Why is ORS 181A.820 so important, and why are anti-immigrant organizations working so hard (and spending so much money from out-of-state millionaires and alt-right organizations) to put a measure on the ballot to overturn it?
Sometimes called Oregon’s sanctuary law, actually, ORS 181A.820 doesn’t provide immigrants with sanctuary at all; indeed, no state has the constitutional authority to do so. Under Article II of the constitution, immigration is a matter completely reserved to Congress.
What the law does do is to assure that local police resources are reserved for enforcing Oregon’s criminal laws, and aren’t squandered doing the work of federal ICE agents in finding and apprehending hard-working, law-abiding berry harvesters and landscapers who are working in Oregon without authorization. Local police departments have plenty to do investigating real crimes against people and property. Immigration law is quite complicated, and local police aren’t trained about the nuances of enforcing it. This is a recipe for violation of the rights of those of perceived foreign appearance. If an immigrant violates the criminal laws of Oregon, ORS 181A.820 permits police to arrest them and to communicate freely with ICE about their identity and status. It is only when a person’s sole offense is how she entered the country that the law restricts local police activity.
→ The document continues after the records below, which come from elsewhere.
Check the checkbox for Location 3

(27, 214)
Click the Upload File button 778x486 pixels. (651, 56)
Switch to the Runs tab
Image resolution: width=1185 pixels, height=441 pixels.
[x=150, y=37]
This is partly to protect public funds from waste and misuse, but the implications are far broader. The derivation of the term “outlaw” comes from old English law under which the king could ordain that certain persons were outside the protection of the king’s laws. Such persons became completely vulnerable to the predations of others who abused them. They had nowhere to turn for help or protection. At the end of the day, their only remedy to protect their lives, families and property was to arm themselves and resort to self-help.
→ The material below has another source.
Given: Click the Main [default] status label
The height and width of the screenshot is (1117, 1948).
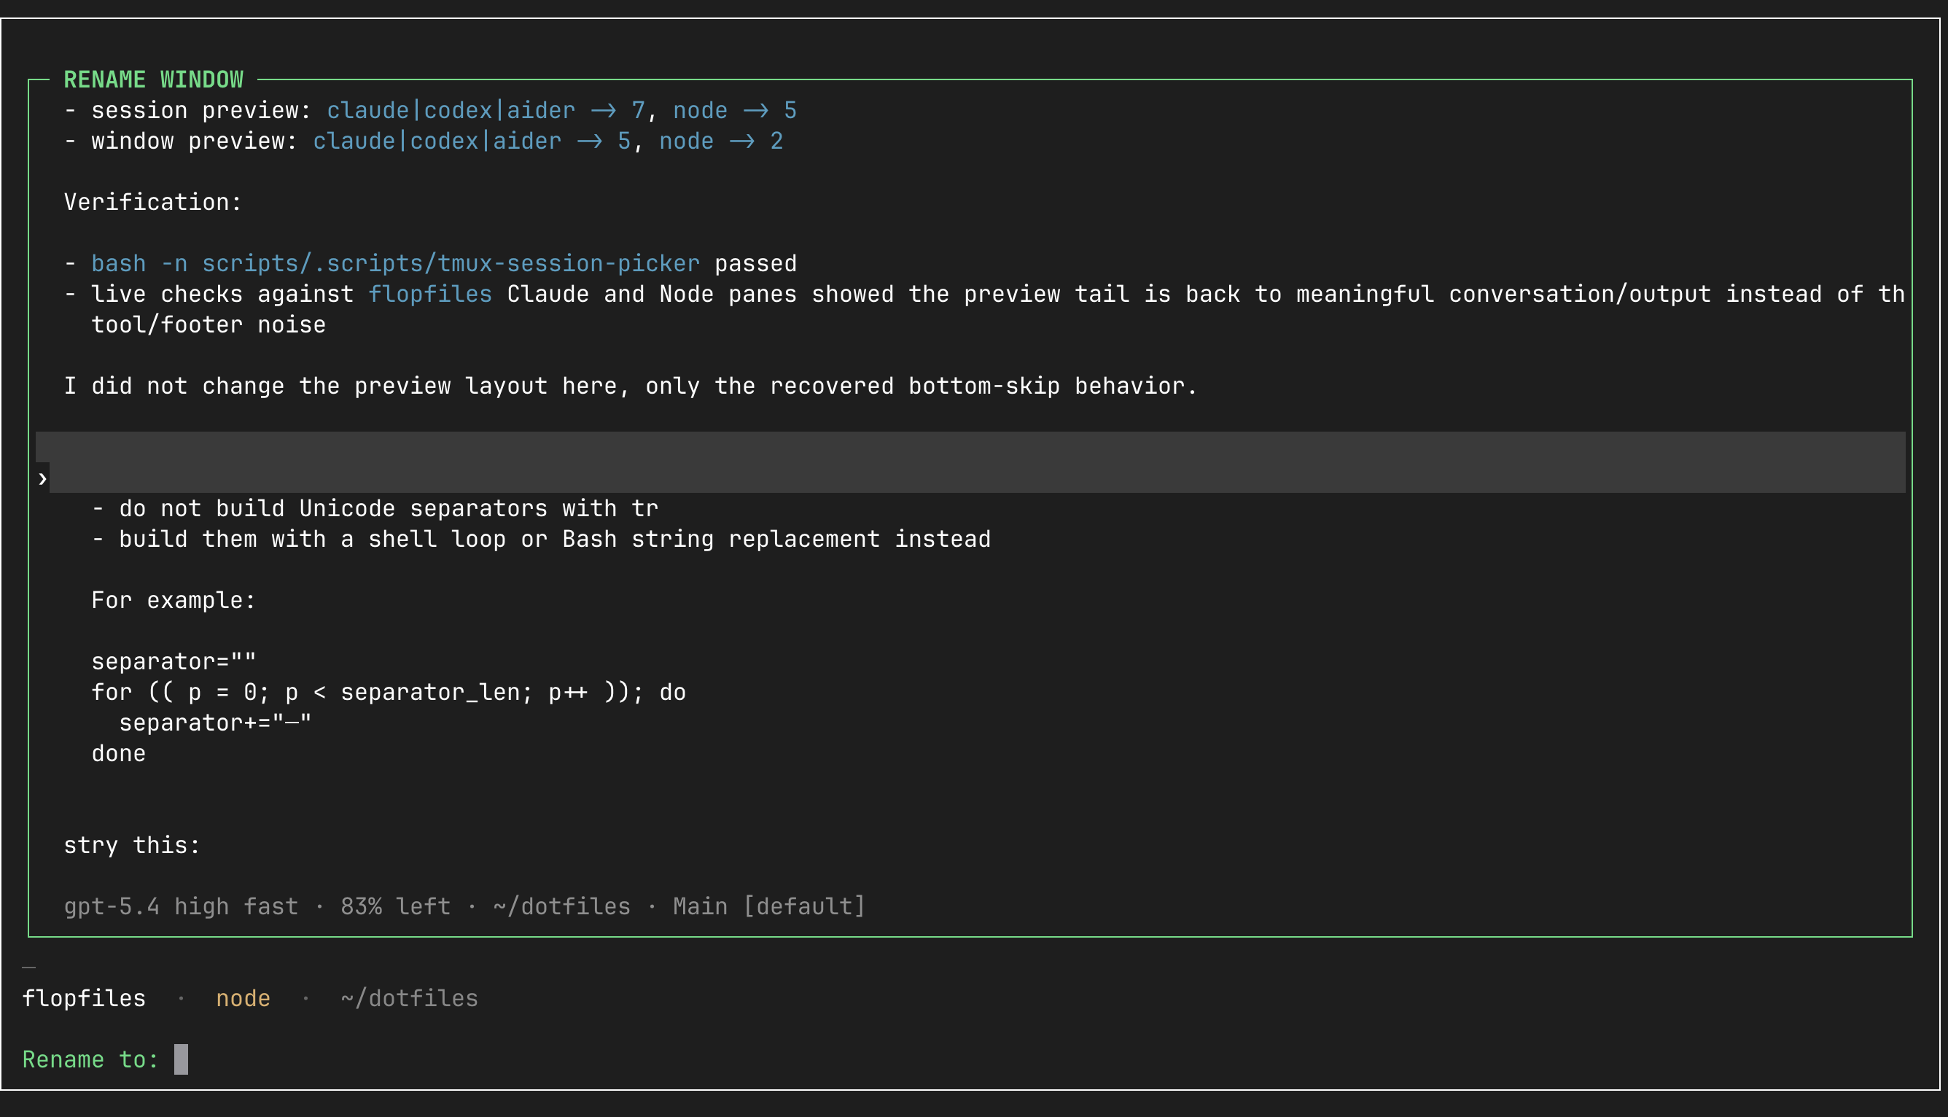Looking at the screenshot, I should click(768, 906).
Prior to the adoption of ORS 181A.820, unauthorized immigrants in Oregon found themselves in virtually such an “outlaw” state. I’m reminded of a client who sought my help some years ago. He’d given a hitchhiker a ride, was robbed of his car and money at knife-point, and left, barefoot, along the side of a country road. He walked eleven miles into town, found the police department, and reported the robbery. Rather than investigating this violent crime, the police arrested and jailed him. When he was released weeks later, no steps had been taken on his complaint, and the car had not even been reported as stolen. However one feels about unauthorized immigrants in our communities, surely we can all agree that failure to enforce laws like assault and armed robbery is a bad idea.
Cases like this would certainly return if ORS 181A.820 were repealed. People in the immigrant community would lose confidence in the police, and would not report crimes or cooperate in their investigation. Police leaders across the state agree that this would severely hamper their efforts at effective community policing.
A ballot measure to repeal ORS 181A.820, IP22, is being circulated for signature by out-of-state millionaires and by Oregonians for Immigration Reform, a nativist group that is hostile to the rights of immigrant workers.
If you are asked to sign IP22 to repeal the law, you should decline. And if the huge sums pouring in from out-of-state result in the measure being certified for the ballot, all of us must unite to defeat this hate-inspired step backward.